----- Listing
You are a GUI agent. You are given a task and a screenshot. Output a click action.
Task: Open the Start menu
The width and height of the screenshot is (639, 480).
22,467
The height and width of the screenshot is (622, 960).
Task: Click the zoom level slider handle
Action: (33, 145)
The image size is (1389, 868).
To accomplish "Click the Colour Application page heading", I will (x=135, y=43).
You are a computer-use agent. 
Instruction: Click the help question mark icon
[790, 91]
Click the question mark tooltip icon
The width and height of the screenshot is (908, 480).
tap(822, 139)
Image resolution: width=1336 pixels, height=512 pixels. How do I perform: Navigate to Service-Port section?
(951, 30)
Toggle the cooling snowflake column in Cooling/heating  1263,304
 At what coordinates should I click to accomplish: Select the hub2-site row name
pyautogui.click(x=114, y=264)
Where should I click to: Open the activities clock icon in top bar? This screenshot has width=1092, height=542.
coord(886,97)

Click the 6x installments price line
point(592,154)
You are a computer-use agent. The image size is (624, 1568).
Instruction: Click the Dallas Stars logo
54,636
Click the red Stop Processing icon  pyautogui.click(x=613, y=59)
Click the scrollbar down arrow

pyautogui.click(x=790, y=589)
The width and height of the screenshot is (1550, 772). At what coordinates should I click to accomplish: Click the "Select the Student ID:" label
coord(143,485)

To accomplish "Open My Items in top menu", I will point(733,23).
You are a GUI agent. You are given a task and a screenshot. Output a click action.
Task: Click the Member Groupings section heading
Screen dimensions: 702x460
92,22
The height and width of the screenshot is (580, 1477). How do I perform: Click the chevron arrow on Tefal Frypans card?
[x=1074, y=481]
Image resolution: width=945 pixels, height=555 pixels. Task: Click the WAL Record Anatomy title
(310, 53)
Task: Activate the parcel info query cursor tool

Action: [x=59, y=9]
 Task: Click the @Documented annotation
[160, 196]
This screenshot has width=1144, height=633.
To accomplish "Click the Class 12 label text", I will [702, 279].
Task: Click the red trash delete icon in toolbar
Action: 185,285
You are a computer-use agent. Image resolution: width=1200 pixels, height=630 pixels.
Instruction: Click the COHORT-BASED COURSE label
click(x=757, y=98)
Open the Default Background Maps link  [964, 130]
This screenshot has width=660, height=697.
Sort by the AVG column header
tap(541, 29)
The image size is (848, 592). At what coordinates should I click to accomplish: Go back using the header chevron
----------
=== Required task ===
Rewrite every line of the data above as a numbered list, skipping the blank lines.

=== Output ===
1. You are a GUI agent. You are given a task and a screenshot. Output a click action.
2. Task: Open the Start menu
3. The width and height of the screenshot is (639, 480).
4. 22,467
5. The height and width of the screenshot is (622, 960).
6. Task: Click the zoom level slider handle
7. Action: (33, 145)
8. The image size is (1389, 868).
9. To accomplish "Click the Colour Application page heading", I will (x=135, y=43).
10. You are a computer-use agent. 
11. Instruction: Click the help question mark icon
12. [790, 91]
13. Click the question mark tooltip icon
14. The width and height of the screenshot is (908, 480).
15. tap(822, 139)
16. Image resolution: width=1336 pixels, height=512 pixels. How do I perform: Navigate to Service-Port section?
17. (951, 30)
18. Toggle the cooling snowflake column in Cooling/heating  1263,304
19.  At what coordinates should I click to accomplish: Select the hub2-site row name
20. pyautogui.click(x=114, y=264)
21. Where should I click to: Open the activities clock icon in top bar? This screenshot has width=1092, height=542.
22. coord(886,97)
23. Click the 6x installments price line
24. point(592,154)
25. You are a computer-use agent. The image size is (624, 1568).
26. Instruction: Click the Dallas Stars logo
27. 54,636
28. Click the red Stop Processing icon  pyautogui.click(x=613, y=59)
29. Click the scrollbar down arrow
30. pyautogui.click(x=790, y=589)
31. The width and height of the screenshot is (1550, 772). At what coordinates should I click to accomplish: Click the "Select the Student ID:" label
32. coord(143,485)
33. To accomplish "Open My Items in top menu", I will point(733,23).
34. You are a GUI agent. You are given a task and a screenshot. Output a click action.
35. Task: Click the Member Groupings section heading
36. Screen dimensions: 702x460
37. 92,22
38. The height and width of the screenshot is (580, 1477). How do I perform: Click the chevron arrow on Tefal Frypans card?
39. [x=1074, y=481]
40. Image resolution: width=945 pixels, height=555 pixels. Task: Click the WAL Record Anatomy title
41. (310, 53)
42. Task: Activate the parcel info query cursor tool
43. Action: [x=59, y=9]
44.  Task: Click the @Documented annotation
45. [160, 196]
46. This screenshot has width=1144, height=633.
47. To accomplish "Click the Class 12 label text", I will [702, 279].
48. Task: Click the red trash delete icon in toolbar
49. Action: 185,285
50. You are a computer-use agent. Image resolution: width=1200 pixels, height=630 pixels.
51. Instruction: Click the COHORT-BASED COURSE label
52. click(x=757, y=98)
53. Open the Default Background Maps link  [964, 130]
54. This screenshot has width=660, height=697.
55. Sort by the AVG column header
56. tap(541, 29)
57. The image size is (848, 592). At what coordinates should I click to accomplish: Go back using the header chevron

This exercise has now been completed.